I had the great privilege of completing my internship with the goal of developing my software-engineering skills through an ongoing web-development project—BASTA-web. This project aligns closely with my astronomy background, where I use Bayesian methods to predict stellar properties, and with my broader goal of building strong engineering capability. As a result, most of my internship work focused on extending and improving BASTA-web's functionality.

At the beginning of the internship, I set three main goals: to understand the BASTA codebase and its scientific purpose by studying its paper, documentation, and algorithms; to strengthen my web-development fundamentals by learning HTTP request/response flows, RESTful patterns, Django's MVT architecture, Tailwind CSS, Git workflows, and state-management concepts; and to integrate into the development team so I could begin contributing through our project-board issues.

I began with smaller tasks, such as improving the README and adding new model options, and then progressed to more complex full-stack issues. One example was implementing a dynamic show/hide section based on whether the user had uploaded valid photometric filters and magnitudes. This task surfaced challenges related to state management and to DOM elements being partially replaced during page updates, causing JavaScript selectors to fail when referencing elements by ID. I resolved these issues by restructuring the JS logic and using more stable selectors.

During the filter-detection work, my supervisor suggested adopting a toast notification system (using Tailwind's UI component wrapper). Toasts allowed us to display error messages in a fixed corner of the page rather than embedding them directly into the DOM, which had previously interfered with scripts controlling the distance and coordinate-system sections. I replaced Django's built-in error messages with toast components and, in doing so, deepened my understanding of UI state management and user-experience design in real-world web applications.

Another significant task involved improving support for managing stellar model grids, which BASTA relies on to infer stellar properties. Previously, the grid path was hard-coded, limiting the science team's ability to update, configure, or test new grids. I addressed this by adding a GridModel field to the Django database and defining grid types, configurations, and filter lists. This created a more modular, loosely coupled architecture where grid configuration is separated from the fitting logic. It also allows the science team to manage grids directly through Django's admin interface without modifying code.

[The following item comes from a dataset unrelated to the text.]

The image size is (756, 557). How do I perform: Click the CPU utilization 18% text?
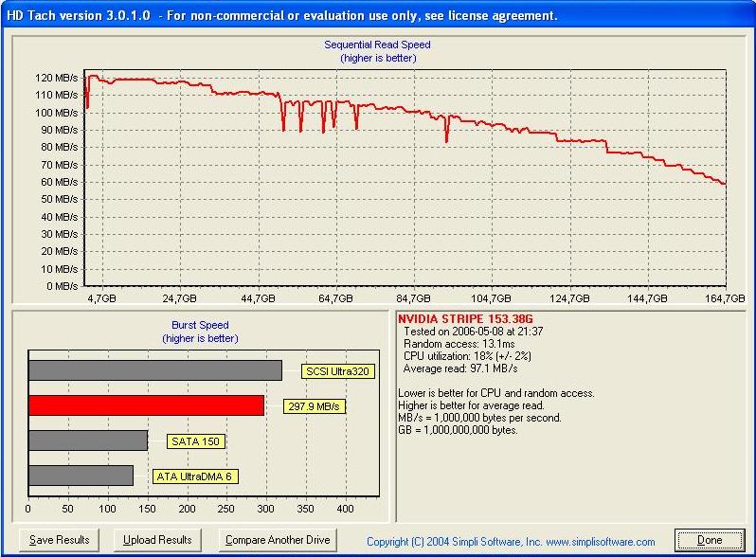(468, 356)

Beyond the technical work, I experienced a strong sense of teamwork and collaboration. Even though most of the internship was remote, I always felt welcomed and supported by both the BASTA-web team and the wider ADACS group. I learned how to communicate effectively with technical and non-technical stakeholders and gained firsthand experience with the full software-development lifecycle. I also strengthened my Git practices, including writing clear commit messages and reviewing other developers' code. Overall, this internship allowed me to bridge astronomy and software engineering in a meaningful way, and I would highly recommend it to future students—especially those interested in learning the engineering side of science and contributing to astronomy and astrophysics through software development.